I first spotted Spike when I was paddling Cooks River on the Tuesday before Easter. Her beak was caught firmly in some ribbon tangled around her neck. I tried to catch her but failed, and she flew clumsily upriver.

By the Thursday night, more reports of Spike had come in to the Wildlife Information and Rescue Service (WIRES) and a rescue posse was organised for Good Friday with my partner Lee and I providing the kayak flotilla and local conservationists scouring the banks.
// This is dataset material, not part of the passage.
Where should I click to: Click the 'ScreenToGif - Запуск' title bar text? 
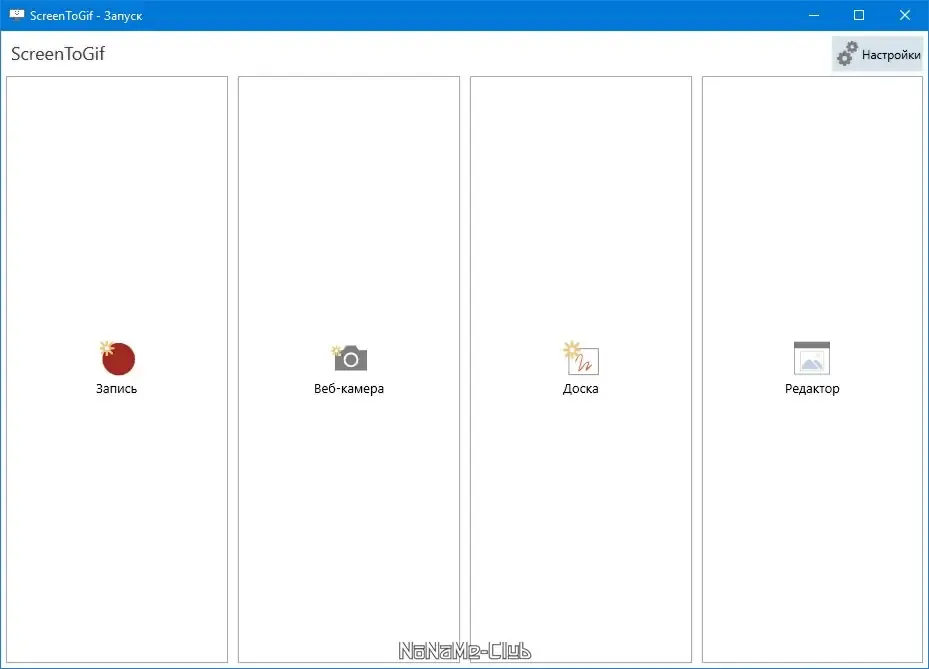pos(86,16)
Eventually Spike was located five kilometres upstream of my original sighting. She evaded capture by plunging into the river. I flopped into the raft of muck into which she’d surfaced but she dived and got away. Luckily, Lee managed to herd her onto the opposite bank and I grabbed her as she clambered over rubbish-encrusted mangrove roots. After a big dose of electrolytes administered by a local Newtown WIRES volunteer she was rushed to a specialist seabird carer.

You can’t blame local government for the state of Cooks River. The councils are doing a wonderful job transforming it from a stormwater drain to a living waterway. They’re diligently removing the tragic “improvements” of long ago – treacherous concrete banks and ugly steel sheetpiling – and planting swathes of native vegetation to re-create the pre-European natural habitats, but the rubbish is another matter. The sheer size of the problem overwhelms their efforts. A great deal of money has been spent on gross pollutant traps to intercept the litter that sweeps down the stormwater drains, but these can only do so much.

The river drains a huge area of the inner western suburbs and, with every heavy rainfall, tens of thousands of plastic bags and bottles wash into it, coagulating in floating mats of nasty rubbish that endanger birds like Spike. Deep down in the water you can see plastic bags – ‘urban jellyfish’ – drifting in and out with the tide. If it doesn’t end up tangled in the mangroves, or on the beaches, or all this crap ultimately gravitates to the Pacific Gyre.

It’s way past time the state government took a stand. Garbage in our waterways is unsightly to us but can mean a lingering death for wildlife. Years ago we were assured that supermarkets would start charging for plastic bags after customers had had a chance to buy ecobags, but it’s never happened. And container deposit legislation to get the plastic soft drink bottles out of the gutters has been kept firmly off the agenda lest civilization collapse in NSW as it apparently did in South Australia.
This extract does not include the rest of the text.